A schematic 3D conformal coating layer of a microdisc laser. Vapor-phase precursor molecules can reach the unexposed bottom surface of the laser by diffusing through the polymer substrate, resulting in an all-around coating.

What is the scientific achievement?

Harvard Medical School users and CFN staff developed a new method for coating three-dimensional (3D) laser microdiscs and other nanoparticles with ultrathin metal oxides. Placed on a polymer substrate, the material can be coated on all sides by vapor-phase infiltration synthesis because precursor molecules can diffuse freely through the polymer. The team used this approach to coat laser microdiscs with a 10 nm thick passivating alumina film, allowing the microdiscs to be used in optical cellular imaging in vivo and in vitro.

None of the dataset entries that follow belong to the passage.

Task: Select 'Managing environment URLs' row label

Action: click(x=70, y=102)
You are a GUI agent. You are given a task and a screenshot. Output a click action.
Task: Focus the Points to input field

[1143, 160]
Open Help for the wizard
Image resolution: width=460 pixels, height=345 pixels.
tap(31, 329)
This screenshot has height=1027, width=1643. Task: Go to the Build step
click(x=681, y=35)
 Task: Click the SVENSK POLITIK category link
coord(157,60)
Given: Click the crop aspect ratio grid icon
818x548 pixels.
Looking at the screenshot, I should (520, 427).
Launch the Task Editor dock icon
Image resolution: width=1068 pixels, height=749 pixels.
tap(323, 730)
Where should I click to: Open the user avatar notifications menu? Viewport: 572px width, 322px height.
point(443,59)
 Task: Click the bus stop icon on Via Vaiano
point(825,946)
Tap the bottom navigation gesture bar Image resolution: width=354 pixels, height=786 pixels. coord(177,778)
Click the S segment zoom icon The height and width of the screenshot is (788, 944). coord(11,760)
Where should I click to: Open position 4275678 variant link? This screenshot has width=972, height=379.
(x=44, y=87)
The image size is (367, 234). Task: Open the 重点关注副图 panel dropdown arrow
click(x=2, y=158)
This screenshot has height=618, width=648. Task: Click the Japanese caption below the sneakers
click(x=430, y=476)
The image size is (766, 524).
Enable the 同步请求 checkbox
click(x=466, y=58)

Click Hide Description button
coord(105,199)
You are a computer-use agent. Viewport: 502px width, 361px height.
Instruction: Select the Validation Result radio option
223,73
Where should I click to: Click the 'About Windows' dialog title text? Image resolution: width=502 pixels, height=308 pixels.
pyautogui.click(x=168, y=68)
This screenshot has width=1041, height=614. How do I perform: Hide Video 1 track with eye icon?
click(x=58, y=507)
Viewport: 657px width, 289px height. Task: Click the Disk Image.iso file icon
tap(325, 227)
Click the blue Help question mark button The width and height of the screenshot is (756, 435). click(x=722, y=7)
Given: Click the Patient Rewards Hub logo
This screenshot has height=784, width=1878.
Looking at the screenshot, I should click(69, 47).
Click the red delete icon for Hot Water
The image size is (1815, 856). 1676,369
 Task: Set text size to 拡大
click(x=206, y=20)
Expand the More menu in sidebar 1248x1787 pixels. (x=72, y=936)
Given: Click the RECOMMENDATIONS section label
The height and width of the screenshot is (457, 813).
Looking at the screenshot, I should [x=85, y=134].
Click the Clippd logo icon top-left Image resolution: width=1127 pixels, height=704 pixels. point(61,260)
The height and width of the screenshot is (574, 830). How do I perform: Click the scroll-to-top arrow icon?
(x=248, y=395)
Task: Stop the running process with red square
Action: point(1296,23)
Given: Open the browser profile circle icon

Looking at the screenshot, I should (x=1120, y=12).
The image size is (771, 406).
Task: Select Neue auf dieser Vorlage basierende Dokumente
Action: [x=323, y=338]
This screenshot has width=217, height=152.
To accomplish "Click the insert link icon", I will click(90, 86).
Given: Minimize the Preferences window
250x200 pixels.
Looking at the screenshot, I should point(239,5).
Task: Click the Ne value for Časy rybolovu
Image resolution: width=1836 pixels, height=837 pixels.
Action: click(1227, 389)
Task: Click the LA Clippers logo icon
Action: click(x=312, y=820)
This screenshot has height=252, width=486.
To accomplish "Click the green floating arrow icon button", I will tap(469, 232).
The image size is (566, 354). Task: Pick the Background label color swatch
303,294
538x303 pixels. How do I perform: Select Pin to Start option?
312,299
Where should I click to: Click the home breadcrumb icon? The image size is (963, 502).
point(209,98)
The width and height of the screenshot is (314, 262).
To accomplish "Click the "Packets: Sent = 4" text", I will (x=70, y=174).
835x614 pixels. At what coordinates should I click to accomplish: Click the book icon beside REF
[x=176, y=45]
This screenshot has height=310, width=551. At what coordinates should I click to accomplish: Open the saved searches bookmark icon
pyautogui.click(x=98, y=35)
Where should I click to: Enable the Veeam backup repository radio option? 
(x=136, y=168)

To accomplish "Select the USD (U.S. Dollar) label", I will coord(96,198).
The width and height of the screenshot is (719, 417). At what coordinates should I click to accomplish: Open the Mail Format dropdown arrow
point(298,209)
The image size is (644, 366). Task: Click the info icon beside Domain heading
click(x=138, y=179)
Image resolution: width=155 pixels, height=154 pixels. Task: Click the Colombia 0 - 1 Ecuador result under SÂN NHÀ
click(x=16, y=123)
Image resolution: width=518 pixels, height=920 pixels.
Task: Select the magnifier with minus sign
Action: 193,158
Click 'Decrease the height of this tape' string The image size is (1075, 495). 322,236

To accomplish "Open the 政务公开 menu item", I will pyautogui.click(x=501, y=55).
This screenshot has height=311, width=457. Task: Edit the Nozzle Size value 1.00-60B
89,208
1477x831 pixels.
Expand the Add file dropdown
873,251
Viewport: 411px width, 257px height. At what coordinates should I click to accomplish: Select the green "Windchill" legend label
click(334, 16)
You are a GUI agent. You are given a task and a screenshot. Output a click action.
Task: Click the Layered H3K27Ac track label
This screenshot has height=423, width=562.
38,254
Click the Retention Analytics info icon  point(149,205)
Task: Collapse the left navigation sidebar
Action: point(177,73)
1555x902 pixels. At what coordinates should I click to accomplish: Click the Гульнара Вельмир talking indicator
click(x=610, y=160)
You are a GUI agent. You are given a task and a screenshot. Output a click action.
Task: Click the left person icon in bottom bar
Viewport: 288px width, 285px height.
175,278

Why does this achievement matter?

Traditional encapsulation of 3D particles by vapor coating requires large quantities of bulk powders and physical tumbling, making the technique difficult to apply to small amounts of micro- and nanoparticles. The new approach is uniquely applicable to coating even a single nanoparticle. 

What are the details?

Conformal ultrathin inorganic coating of micro- or nanoparticles generally requires specialized atomic layer deposition systems that can levitate particles using mechanical tumbling or a fluidized bed while requiring a large quantity of bulk powder with minimum working quantities at least 10s–100s mg. We have developed a new 3D conformal coating method for a small quantity of stationary particles, based on vapor-phase infiltration. The method leverages the diffusion of vapor-phase precursors through an underlying inert polymer film to achieve growth of an ultrathin metal oxide coating on all sides of the particle simultaneously, even on the side in contact with the substrate. The method was successfully applied to achieve 3D conformal coating of 10 nm thick alumina on less than 10 ng of individual laser microdiscs used in in vivo and in vitro optical cellular imaging and hybrid perovskite nanoparticles used in optoelectronics. The encapsulated laser microdisc displayed an excellent stability under a hydrogel and cell environment, with less than a 1 nm spectral shift in its emission wavelength after emitting 1.6 billion laser pulses. The developed method represents a unique conformal coating strategy tailored for a small quantity of micro- and nanoparticles, in principle applicable down to a single micro/nanoparticle. 

CFN Capabilities

CFN Materials Synthesis and Characterization and Electron Microscopy Facilities were used for this study.

Publication Reference

A.C. Liapis, A. Subramanian, S. Cho, K. Kisslinger, C.-Y. Nam, and S.-H. Yun, Conformal Coating of Freestanding Particles by Vapor-Phase Infiltration, Adv. Mater. Interfaces 7, 24 (2020).

DOI: 10.1002/admi.202001323

OSTI: https://www.osti.gov/biblio/1708929-conformal-coating-freestanding-particles-vaporphase-infiltration

Acknowledgement of Support

This work was supported by the U.S. National Institutes of Health (NIH) grants DP1-OD022296, P41-EB015903, and R01-CA192878 and National Science Foundation (NSF) grant ECCS-1505569. This research used resources of the Center for Functional Nanomaterials, which is a U.S. DOE Office of Science Facility, at Brookhaven National Laboratory under Contract No. DE-SC0012704.